Czy sądzisz, że w którymś z czterech tegorocznych meczów jesteś w stanie "wygryźć" Tobiasza ze składu?

- Mam nadzieję, że uda mi się jeszcze w tym sezonie pojechać w lidze. Może nie "wygryźć" Tobiasza, ale pojechać pod numerem siódmym? Ciężko mi jest na razie odpowiedzieć na to pytanie. Z tego, co trener mówi, to na pewno jeszcze pojadę. Ale jak i kiedy, tego na razie nie wiadomo.

Rawicki tor do łatwych nie należy, mimo tego radzisz sobie na nim dużo lepiej niż 4-5 miesięcy temu. Masz jakiś motocykl przygotowany typowo na ten tor?

- Mam dwa motocykle, które są przygotowane na ten tor, w zależności od tego, czy jest on bardziej twardy czy przyczepny. Te motocykle są naprawdę nieźle spasowane do tego toru. Poza tym nie sprawia mi problemów ten tor, od początku mi ich nie sprawiał. Dużo tutaj trenuję. Jest w porządku.

Jak wygląda u ciebie sytuacja sponsorska?

- Na razie sponsorują mnie rodzice, za co bardzo im dziękuję. Szczególnie jestem wdzięczny tacie, który we wszystkim mi pomaga. Cały sprzęt zakupiliśmy sami. Trzeba inwestować, żeby w przyszłości odnotować jakieś zyski.
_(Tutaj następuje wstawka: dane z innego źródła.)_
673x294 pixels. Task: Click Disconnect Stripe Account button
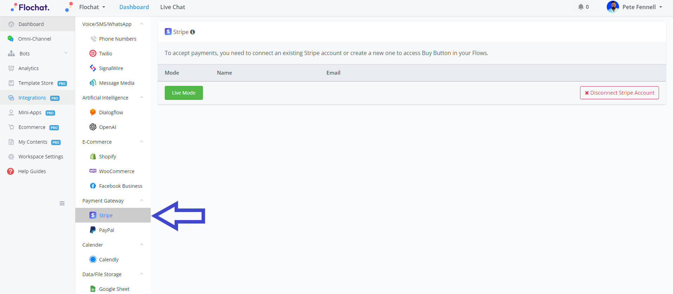tap(619, 93)
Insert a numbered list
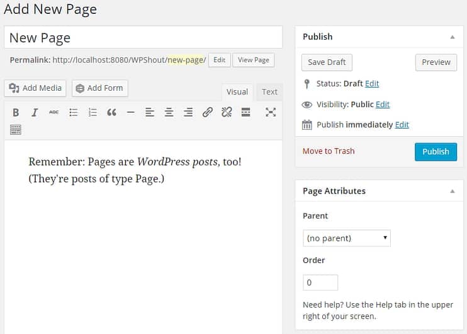Image resolution: width=467 pixels, height=334 pixels. click(x=93, y=113)
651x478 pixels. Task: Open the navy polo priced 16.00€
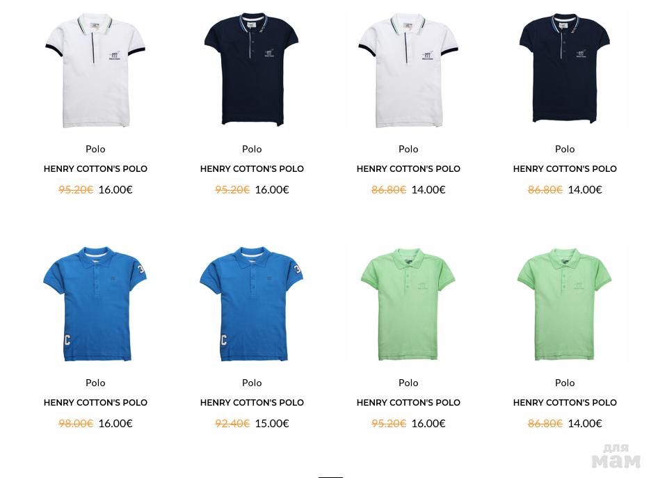252,70
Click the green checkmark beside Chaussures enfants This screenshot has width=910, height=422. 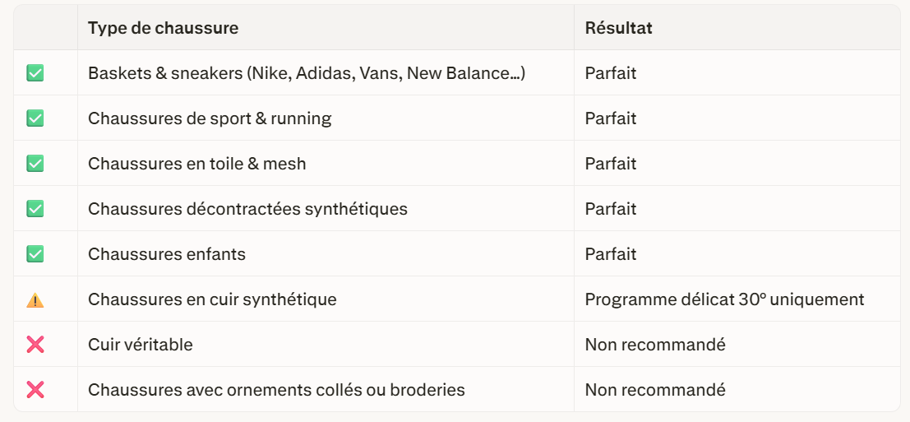coord(35,254)
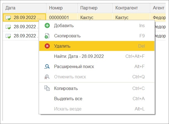Sort by the Дата column header
Screen dimensions: 169x124
pyautogui.click(x=25, y=8)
Jak oceniasz okres spędzony w klubie z Wrocławia? To chyba dobrze, że się stamtąd "wyrwałeś"? Tam twa kariera nie miałaby szans rozwoju.

- Tak, tam moja kariera raczej nie miałaby szans na rozwój. Przed sezonem nie sądziłem, że uda mi się stamtąd odejść. Dogadałem się z panią prezes w taki sposób, że oni nie zrobią żadnych problemów. Zerwałem kontrakt za porozumieniem stron. Zadzwoniłem do trenera Jaska, nie było żadnego problemu, bym jeździł w Rawiczu. Cieszę się, że przeszedłem do Kolejarza, bo we Wrocławiu siedziałbym na ławce.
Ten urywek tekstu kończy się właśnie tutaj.